Il titolo, Cafards, allude dunque a tutti coloro che, come scarafaggi – cafards in francese, appunto -, vengono schiacciati da uno scarpone? Ma cafard è anche il senso di disagio ed è proprio questo – sia pure a dimensione inevitabilmente ridimensionata rispetto alla realtà – che vivono gli spettatori che riescono a immedesimarsi in quei reclusi.
Cafards – Il buio dopo l’alba
con Giacomo Bottoni, Gledis Cinque, Beatrice Gattai, Andrea Pellizzoni, Filippo Tirabassi
drammaturgia e regia: Nick Russo
disegno luci: Federico Toraldo; costumi: Noemi Intino
produzione: PaT – Passi Teatrali
a Milano, al Teatro Factory32 (via Giacomo Watt 32), dal 3 al 5 giugno 2022
House Macbeth, luci, immaginazione e la tragedia di Shakespeare esce esaltata
Prodotto da Passi Teatrali nell’aprile 2019 è andato in scena, ugualmente al Factory32, House Macbeth, con due attori in scena. Qui riprendiamo due stralci della recensione pubblicata allora, scritta da chi scrive anche questa recensione di Cafards.
Due attori e una scenografia fatta di luci: è House Macbeth andato in scena a Milano nello spazio teatrale Factory32. Protagonista è la coppia con Lady Macbeth che, mossa da sete di potere, istiga il marito a uccidere per conquistare la corona. Loro si muovono in una scena buia, tra la luce delle candele e squarci di luce dall’alto. In una atmosfera che conquista gli spettatori, magica, perché questa è una storia cruenta, ma con molte parentele con la magia e il sovrannaturale, grazie alla profezia delle streghe e a quei fantasmi che la loro coscienza crea dopo i delitti.
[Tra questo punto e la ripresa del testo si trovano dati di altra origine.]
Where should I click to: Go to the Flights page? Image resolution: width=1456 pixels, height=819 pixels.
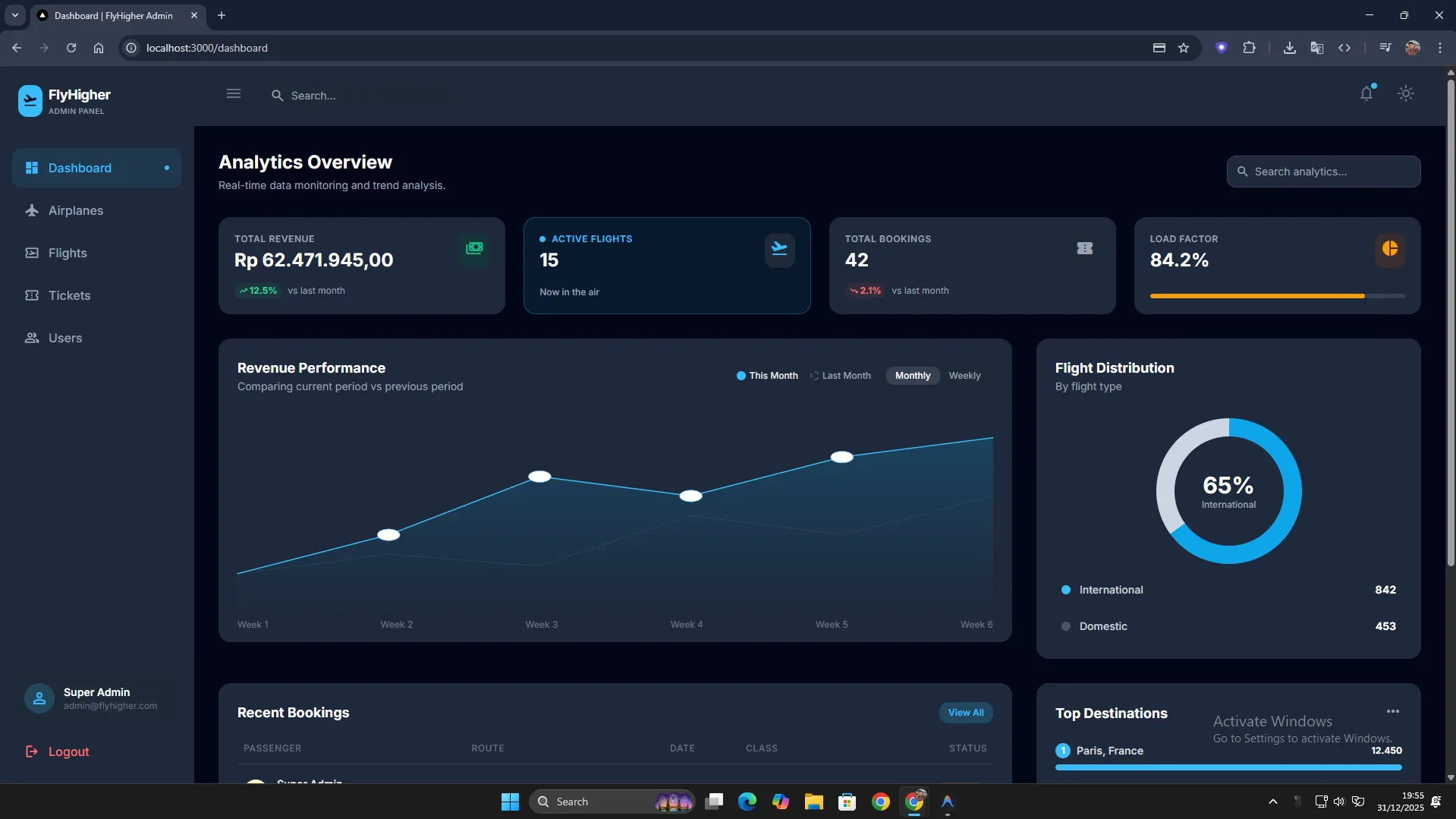point(68,254)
L’ultima scena riprende le parole di Shakespeare («La vita non è che un’ombra vagante, un povero attore che avanza tronfio e smania la sua ora sul palco, e poi non se ne sa più nulla. È un racconto fatto da un idiota, pieno di grida e furia, che non significa niente»). Per gli spettatori diventa un modo per ricordare che questo è teatro, fatto da attori che per 50 minuti giocano – nell’accezione inglese to play (recitare, giocare) – a trasportare il pubblico in un mondo diverso da cui lasciarsi conquistare. In questo caso per il pubblico è facile sentirsi quasi avvolgere da questa storia molto concreta, ma raccontata in modo magico; cruenta ma senza sangue che scorre in scena; con parole che sanno evocare chiedendo di immaginare, in una scena che sembra fatta di luci.